• **Saved data entries**

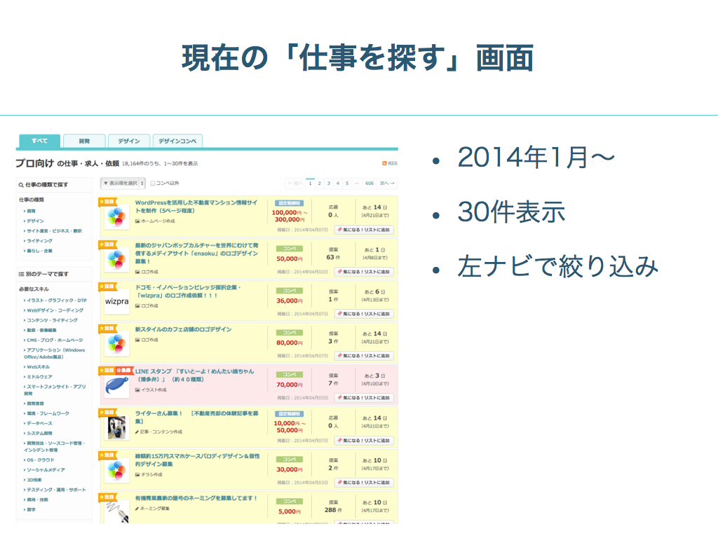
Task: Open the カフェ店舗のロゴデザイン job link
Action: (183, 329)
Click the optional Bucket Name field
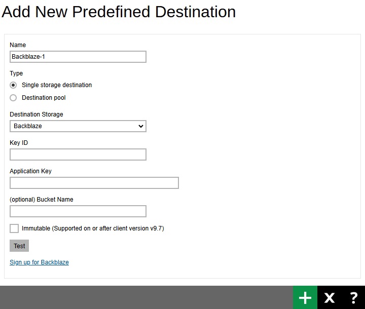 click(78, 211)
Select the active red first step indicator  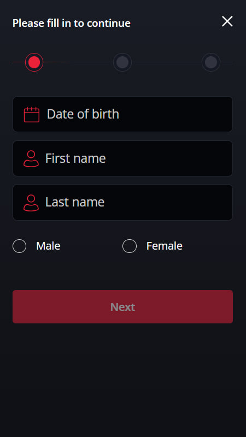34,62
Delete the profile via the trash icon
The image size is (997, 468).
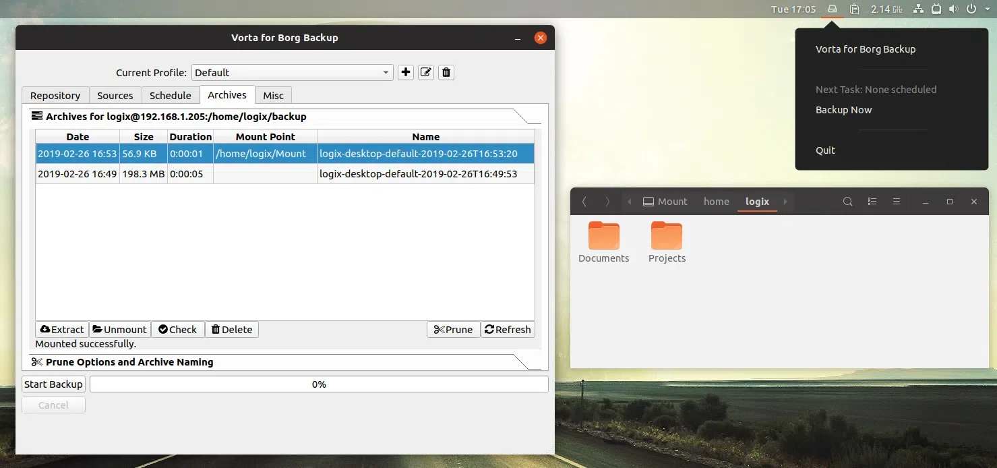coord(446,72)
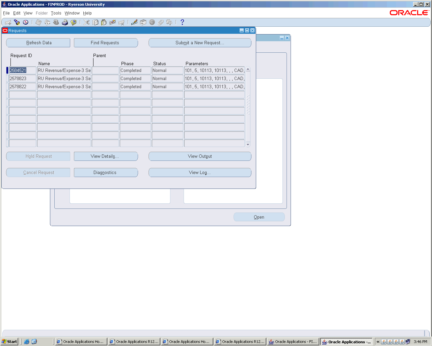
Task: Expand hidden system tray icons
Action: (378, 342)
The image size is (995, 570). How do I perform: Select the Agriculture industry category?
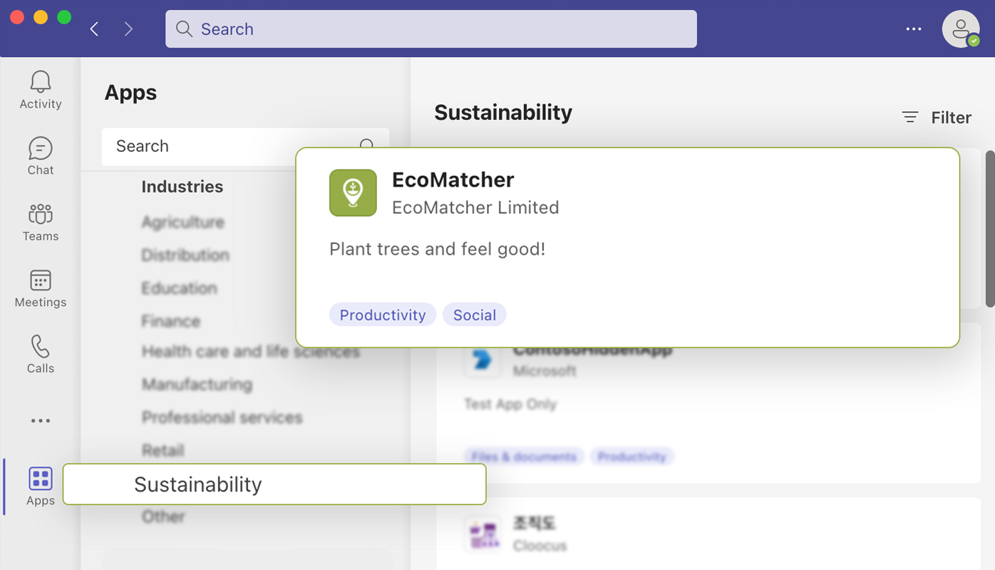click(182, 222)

---

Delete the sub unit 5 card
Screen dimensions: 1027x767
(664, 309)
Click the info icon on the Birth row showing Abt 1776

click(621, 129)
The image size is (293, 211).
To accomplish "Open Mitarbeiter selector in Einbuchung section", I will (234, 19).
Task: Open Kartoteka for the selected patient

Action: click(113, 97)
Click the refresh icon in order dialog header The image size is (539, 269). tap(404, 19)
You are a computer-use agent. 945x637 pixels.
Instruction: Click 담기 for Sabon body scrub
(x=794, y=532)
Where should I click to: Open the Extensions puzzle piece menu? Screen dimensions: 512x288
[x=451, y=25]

--

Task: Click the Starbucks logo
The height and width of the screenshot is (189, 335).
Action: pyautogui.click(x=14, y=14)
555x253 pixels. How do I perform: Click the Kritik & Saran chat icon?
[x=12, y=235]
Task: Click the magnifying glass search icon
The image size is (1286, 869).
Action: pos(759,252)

• **Activity**
What you give back should be only the lines of the records above, starting at the line with "Task: Click the Starbucks logo" and ending at the line with "Task: Click the magnifying glass search icon", restated word for word.

• **Solution below**
Task: Click the Starbucks logo
The height and width of the screenshot is (189, 335).
Action: pyautogui.click(x=14, y=14)
555x253 pixels. How do I perform: Click the Kritik & Saran chat icon?
[x=12, y=235]
Task: Click the magnifying glass search icon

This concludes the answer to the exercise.